Introduction
Calling functions in large language models (LLM) has transformed the way ai agents interact with external systems, APIs, or tools, enabling structured decision making based on natural language cues. Using functions defined by JSON schemas, these models can select and execute external operations autonomously, offering new levels of automation. This article will demonstrate how function calls can be implemented using Mistral 7B, a next-generation model designed for instruction following tasks.
Learning outcomes
- Understand the role and types of ai agents in generative ai.
- Learn how function calls enhance LLM capabilities using JSON schemas.
- Configure and load the Mistral 7B model for text generation.
- Implement function calls in LLM to execute external operations.
- Extract arguments from functions and generate responses using Mistral 7B.
- Run real-time functions like weather queries with structured results.
- Extend ai agent functionality across multiple domains using multiple tools.
This article was published as part of the Data Science Blogathon.
<h2 class="wp-block-heading" id="h-what-are-ai-agents”>What are ai agents?
In the realm of generative ai (GenAI), ai agents represent a significant evolution in artificial intelligence capabilities. These agents use models, such as large language models (LLM), to create content, simulate interactions, and perform complex tasks autonomously. ai agents improve their functionality and applicability in various domains, including customer service, education, and medical fields.
They can be of various types (as shown in the figure below), including:
- Humans in the loop (e.g. to provide feedback)
- Code executors (e.g. IPython kernel)
- Tool executors (for example, function or API executions)
- Models (LLM, VLM, etc.)
Function calling is the combination of code execution, tool execution and model inference, that is, while LLMs handle natural language understanding and generation, the code executor can execute any code fragment necessary to satisfy the requests of users.
We can also use humans in the loop to get feedback during the process or when to end the process.
What are function calls in large language models?
Developers define functions using JSON schemas (which are passed to the model), and the model generates the necessary arguments for these functions based on user input. For example: You can call weather APIs to provide real-time weather updates based on user queries (we'll look at a similar example in this notebook). With function calling, LLMs can intelligently select which functions or tools to use in response to a user request. This capability allows agents to make autonomous decisions about how to best accomplish a task, improving their efficiency and responsiveness.

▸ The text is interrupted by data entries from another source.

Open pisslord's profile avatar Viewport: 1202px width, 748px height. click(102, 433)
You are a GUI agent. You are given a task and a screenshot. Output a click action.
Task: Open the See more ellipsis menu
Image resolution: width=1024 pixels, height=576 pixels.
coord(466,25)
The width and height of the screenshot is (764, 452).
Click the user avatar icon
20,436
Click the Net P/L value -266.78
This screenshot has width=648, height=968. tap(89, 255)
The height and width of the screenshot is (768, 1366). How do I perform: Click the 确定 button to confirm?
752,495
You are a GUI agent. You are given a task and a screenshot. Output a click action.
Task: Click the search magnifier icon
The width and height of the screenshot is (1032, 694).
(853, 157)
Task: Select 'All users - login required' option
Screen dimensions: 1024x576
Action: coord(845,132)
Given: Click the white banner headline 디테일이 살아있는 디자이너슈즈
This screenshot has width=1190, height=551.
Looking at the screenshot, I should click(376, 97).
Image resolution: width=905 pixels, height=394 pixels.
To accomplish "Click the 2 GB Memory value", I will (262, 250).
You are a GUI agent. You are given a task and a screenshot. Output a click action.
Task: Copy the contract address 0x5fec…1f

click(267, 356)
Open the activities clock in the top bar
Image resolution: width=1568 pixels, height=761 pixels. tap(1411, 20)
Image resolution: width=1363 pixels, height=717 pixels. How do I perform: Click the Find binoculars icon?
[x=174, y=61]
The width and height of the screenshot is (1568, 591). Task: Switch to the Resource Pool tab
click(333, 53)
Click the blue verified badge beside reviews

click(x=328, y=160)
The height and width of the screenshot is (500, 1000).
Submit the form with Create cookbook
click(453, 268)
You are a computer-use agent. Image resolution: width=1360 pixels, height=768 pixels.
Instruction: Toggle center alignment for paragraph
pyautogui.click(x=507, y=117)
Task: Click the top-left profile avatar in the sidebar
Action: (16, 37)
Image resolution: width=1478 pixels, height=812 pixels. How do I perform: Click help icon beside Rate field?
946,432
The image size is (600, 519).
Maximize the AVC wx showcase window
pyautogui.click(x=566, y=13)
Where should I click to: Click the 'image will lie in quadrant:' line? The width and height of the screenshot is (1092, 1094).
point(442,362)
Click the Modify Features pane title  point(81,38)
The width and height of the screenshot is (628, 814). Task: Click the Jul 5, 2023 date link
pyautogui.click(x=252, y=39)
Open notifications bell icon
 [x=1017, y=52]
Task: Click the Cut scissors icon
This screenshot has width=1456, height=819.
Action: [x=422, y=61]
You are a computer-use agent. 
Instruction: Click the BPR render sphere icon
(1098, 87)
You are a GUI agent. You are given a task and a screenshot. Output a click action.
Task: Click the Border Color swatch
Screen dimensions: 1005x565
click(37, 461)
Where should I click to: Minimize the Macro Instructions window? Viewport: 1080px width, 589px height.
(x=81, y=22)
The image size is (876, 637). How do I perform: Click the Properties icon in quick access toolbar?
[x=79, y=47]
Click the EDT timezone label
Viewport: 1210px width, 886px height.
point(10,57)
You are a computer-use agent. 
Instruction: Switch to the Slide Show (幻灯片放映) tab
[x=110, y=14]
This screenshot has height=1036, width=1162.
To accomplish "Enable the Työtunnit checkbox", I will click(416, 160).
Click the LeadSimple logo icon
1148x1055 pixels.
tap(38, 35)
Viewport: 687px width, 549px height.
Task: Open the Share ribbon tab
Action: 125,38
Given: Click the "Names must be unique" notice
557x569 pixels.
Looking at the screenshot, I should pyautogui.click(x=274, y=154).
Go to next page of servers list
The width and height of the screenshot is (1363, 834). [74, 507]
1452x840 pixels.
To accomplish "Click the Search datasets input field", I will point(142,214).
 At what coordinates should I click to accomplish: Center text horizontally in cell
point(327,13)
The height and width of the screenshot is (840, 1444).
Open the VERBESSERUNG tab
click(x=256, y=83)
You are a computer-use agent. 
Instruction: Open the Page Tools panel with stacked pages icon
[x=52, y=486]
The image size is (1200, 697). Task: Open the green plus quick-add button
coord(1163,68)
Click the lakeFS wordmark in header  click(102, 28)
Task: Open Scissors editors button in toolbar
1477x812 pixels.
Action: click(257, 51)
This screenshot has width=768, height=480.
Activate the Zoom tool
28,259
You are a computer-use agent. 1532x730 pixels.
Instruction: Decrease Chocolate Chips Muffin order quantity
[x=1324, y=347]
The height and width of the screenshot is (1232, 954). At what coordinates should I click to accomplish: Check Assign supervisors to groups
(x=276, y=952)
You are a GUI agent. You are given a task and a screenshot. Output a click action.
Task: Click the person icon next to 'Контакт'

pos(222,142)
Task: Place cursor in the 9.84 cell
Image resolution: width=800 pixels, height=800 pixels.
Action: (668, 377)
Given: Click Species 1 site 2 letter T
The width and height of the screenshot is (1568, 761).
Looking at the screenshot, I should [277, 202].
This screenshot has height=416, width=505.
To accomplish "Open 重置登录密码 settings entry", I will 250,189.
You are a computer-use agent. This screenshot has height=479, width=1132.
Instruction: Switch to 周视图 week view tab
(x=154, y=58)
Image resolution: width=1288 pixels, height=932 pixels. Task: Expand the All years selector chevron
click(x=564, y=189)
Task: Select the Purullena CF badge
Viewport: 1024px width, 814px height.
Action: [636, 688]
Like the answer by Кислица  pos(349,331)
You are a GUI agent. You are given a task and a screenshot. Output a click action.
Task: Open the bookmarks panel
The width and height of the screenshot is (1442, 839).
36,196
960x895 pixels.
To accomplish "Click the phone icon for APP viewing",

This article will demonstrate how we use the LLM (here, Mistral) to generate arguments for the defined function, based on the question asked by the user, specifically: The user asks about the temperature in Delhi, the model extracts the arguments, which the function is used to get information in real time (here, we have configured it to return a default value for demonstration purposes), and then the LLM generates the response in simple language for the user.
Building a pipeline for Mistral 7B: model and text generation
Let's import the necessary libraries and import the huggingface model and tokenizer to set up inference. The model is available here.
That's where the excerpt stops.